“There’s a difference between curriculum and standards, and that’s where the confusion comes in,” White said. “I support Common Core standards. I’m comfortable with what our state department [of education] has done with it. I do not have enough clarification to why there is opposition — I get that it’s about government overreach, but I have no evidence that’s the case in Alabama.
“We have to do what’s better for students, period. I have been doing my due diligence to investigate the pros and cons of Common Core.”
White believes the foremost task at hand for the new board, even before hiring a superintendent, is to establish a vision for the system.

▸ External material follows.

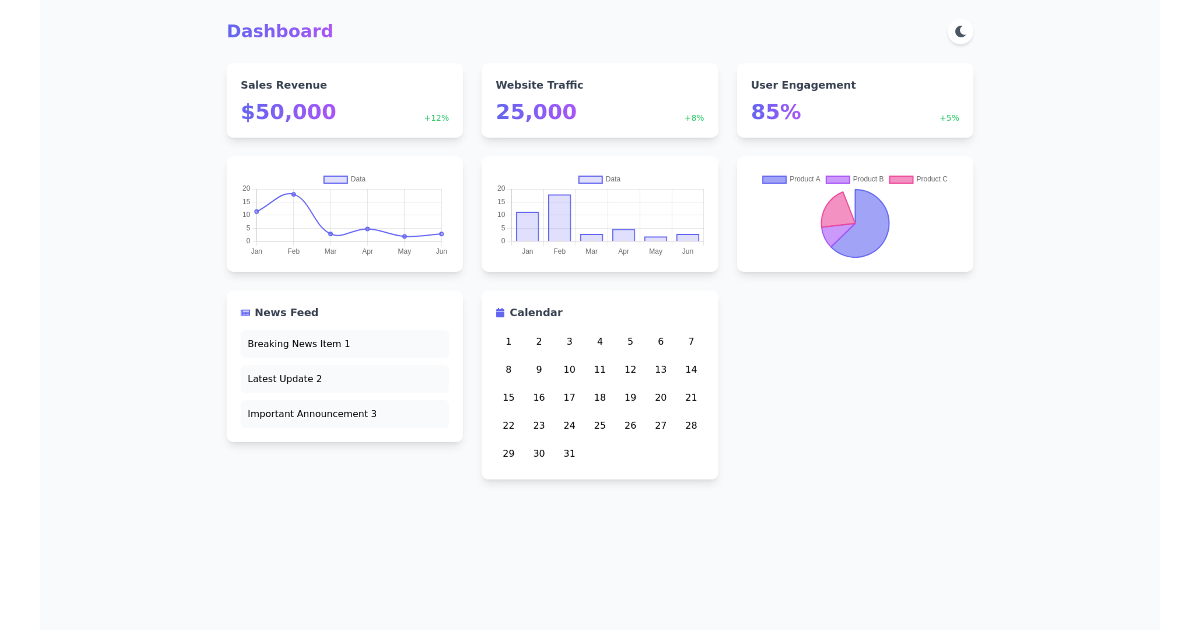Click the Calendar panel icon

click(x=498, y=312)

“Building trust within the community and being very transparent will be a critical piece of this ongoing puzzle,” she said.
White hopes that the negotiation process with Jefferson County Schools will allow for a grandfather clause for children in Mt. Olive who are currently zoned to attend Bragg Middle and Gardendale High schools.
“I am absolutely for that, and have no qualms saying that,” White said. “I am not about excluding children. This is about educating children, period... It is a very complicated process, but I am all for coming up with a solution to this problem that includes Mt. Olive and any other children that are currently attending Gardendale.”
Dr. Michael Hogue, the fifth member of the new board, is the interim dean of the McWhorter School of Pharmacy at Samford University. Attempts to reach him for comment before press deadlines were unsuccessful.